→ TASK DETAILS
Look through the data that follows and say how many of its lines contain "Given", giving the number only.

------------------------------------------------------------------------

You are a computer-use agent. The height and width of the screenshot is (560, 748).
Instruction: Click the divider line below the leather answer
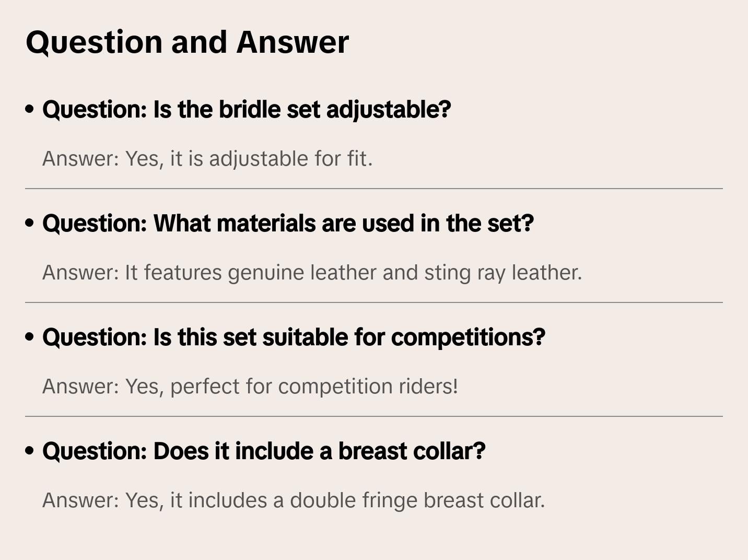click(374, 302)
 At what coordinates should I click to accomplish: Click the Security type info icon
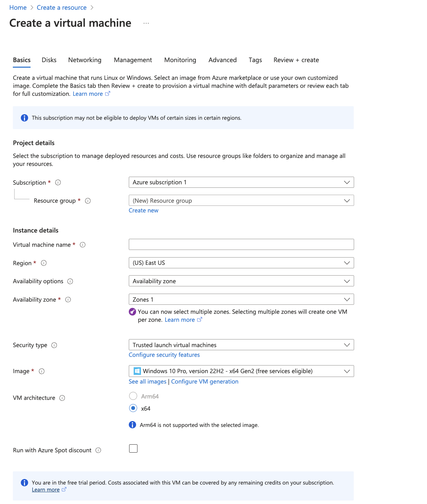pos(54,345)
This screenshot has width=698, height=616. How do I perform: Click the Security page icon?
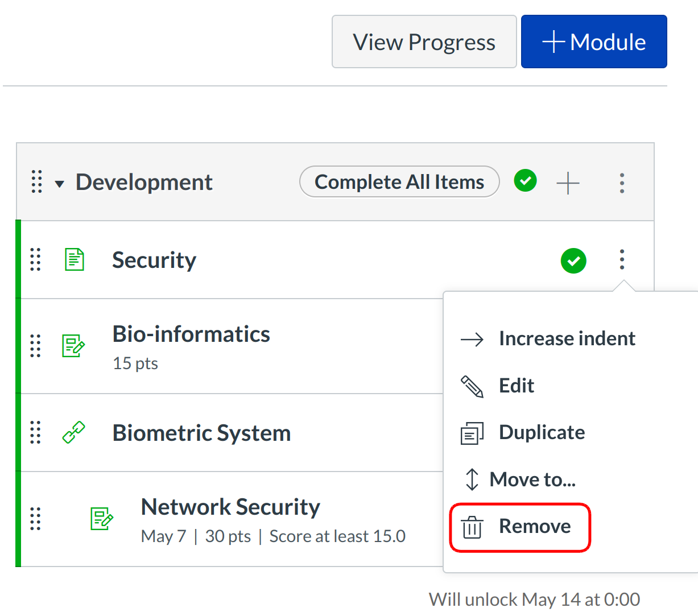point(74,260)
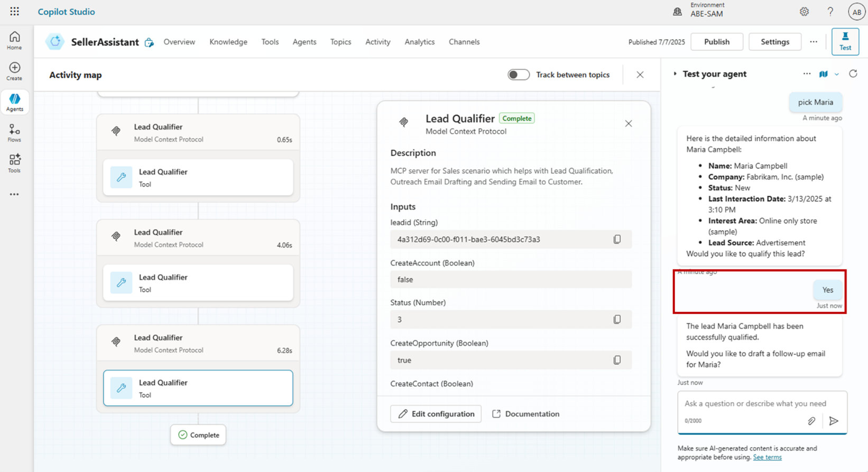The width and height of the screenshot is (868, 472).
Task: Enable Track between topics toggle
Action: coord(518,75)
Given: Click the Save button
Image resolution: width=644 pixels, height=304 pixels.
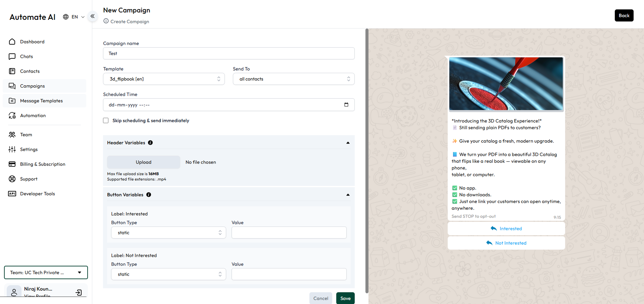Looking at the screenshot, I should tap(345, 298).
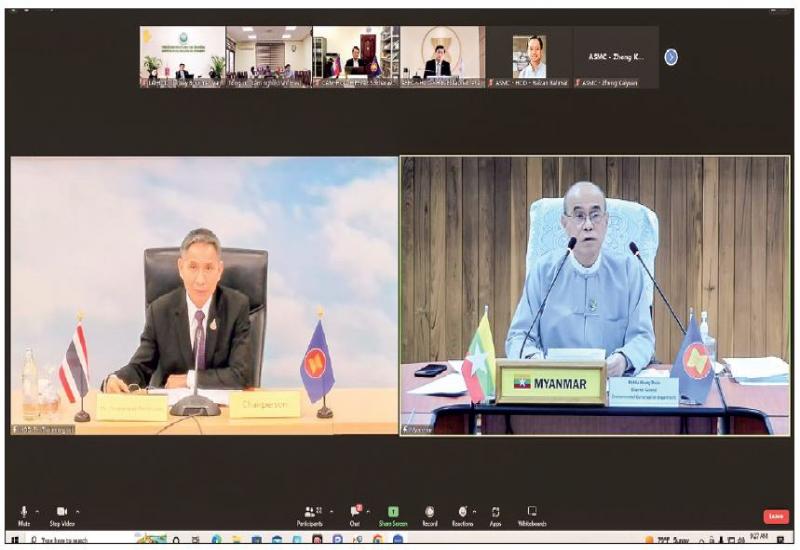Open Whiteboards from the toolbar

532,512
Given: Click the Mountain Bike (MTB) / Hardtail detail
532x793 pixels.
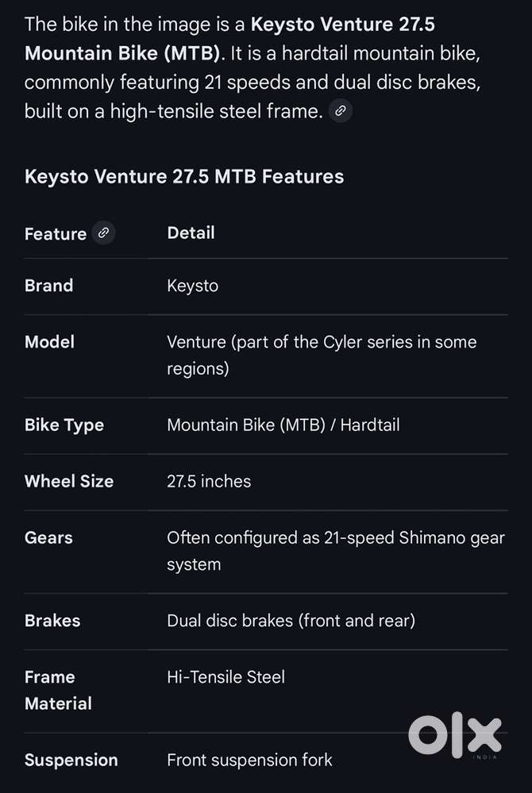Looking at the screenshot, I should tap(283, 425).
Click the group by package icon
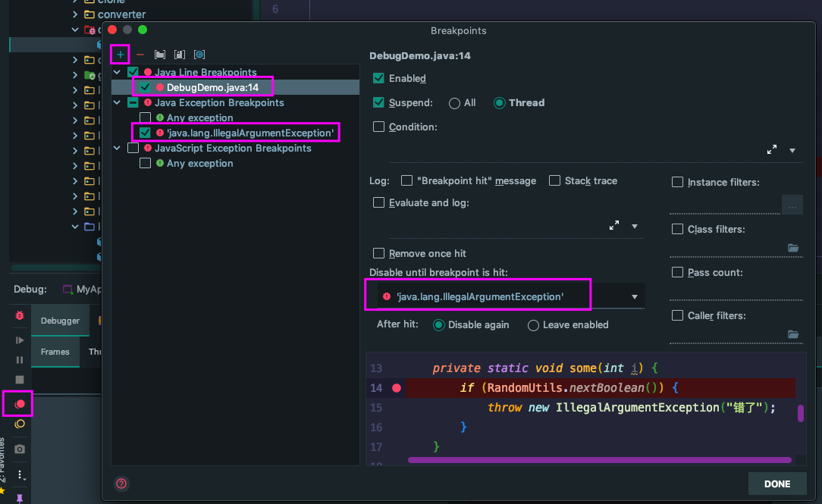This screenshot has width=822, height=504. click(160, 55)
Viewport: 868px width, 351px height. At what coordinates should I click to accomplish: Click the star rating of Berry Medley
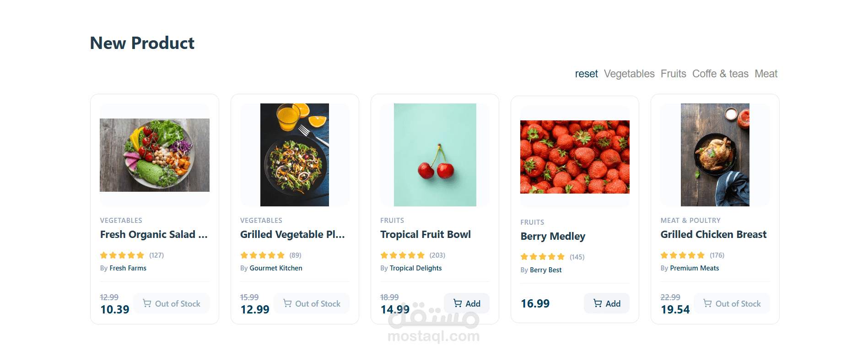[542, 257]
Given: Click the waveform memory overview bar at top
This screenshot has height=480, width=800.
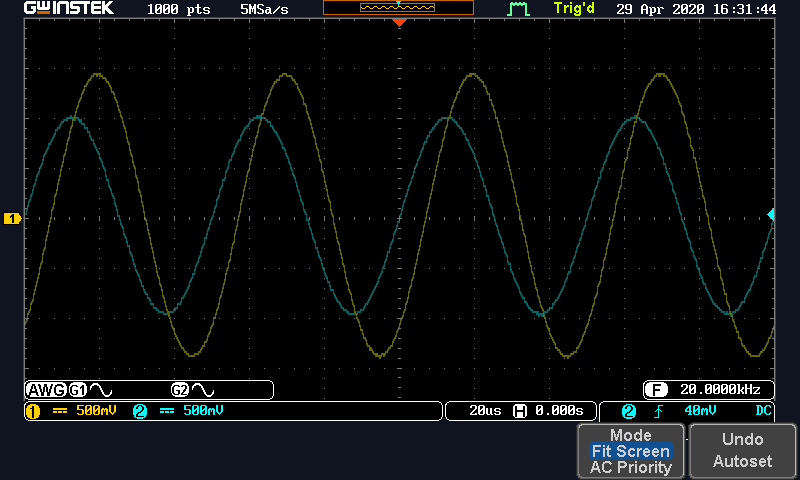Looking at the screenshot, I should tap(398, 8).
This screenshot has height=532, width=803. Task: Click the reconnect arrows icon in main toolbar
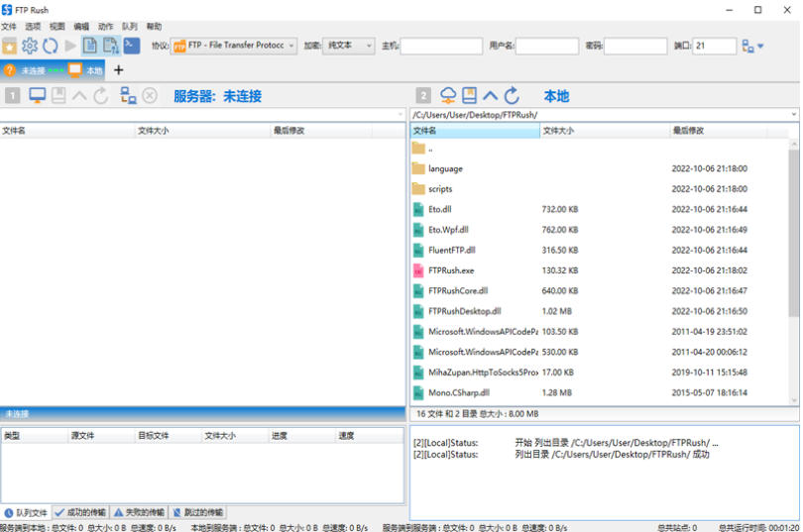tap(50, 46)
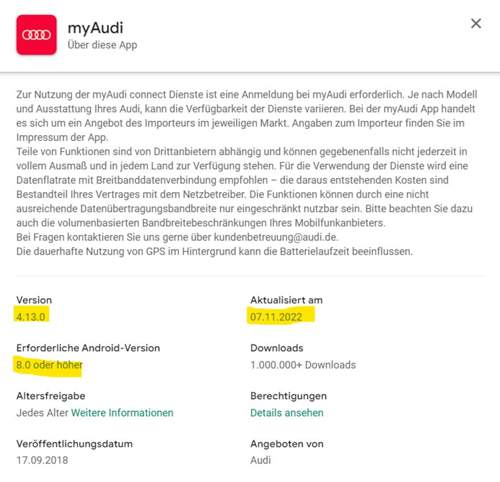Click the highlighted 8.0 oder höher text
Screen dimensions: 500x482
coord(49,365)
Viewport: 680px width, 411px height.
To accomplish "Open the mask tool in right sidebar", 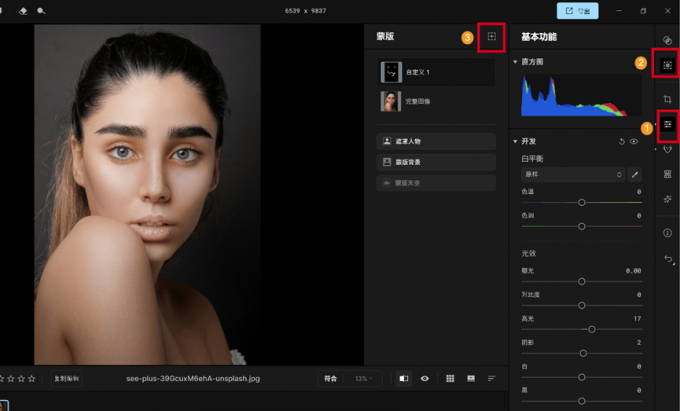I will pyautogui.click(x=667, y=64).
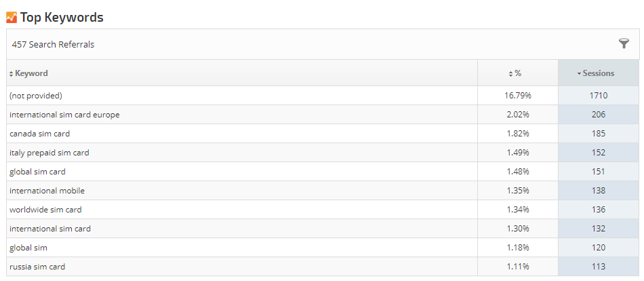Click 'international sim card europe' keyword

(64, 115)
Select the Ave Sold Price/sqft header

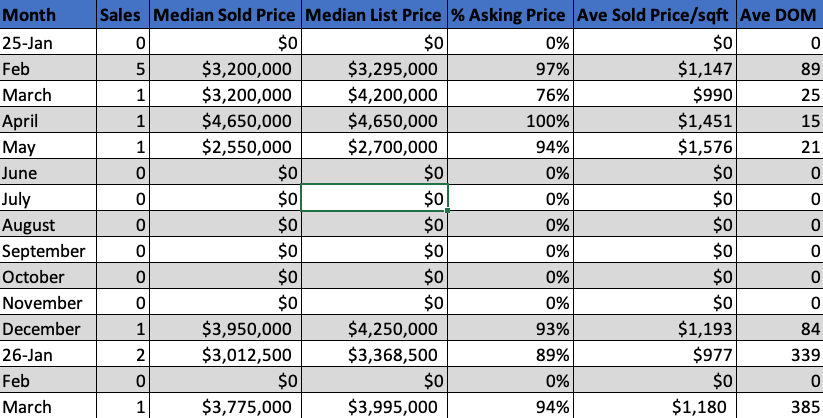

------------------------------------------------------------------------

→ ANSWER SPACE
3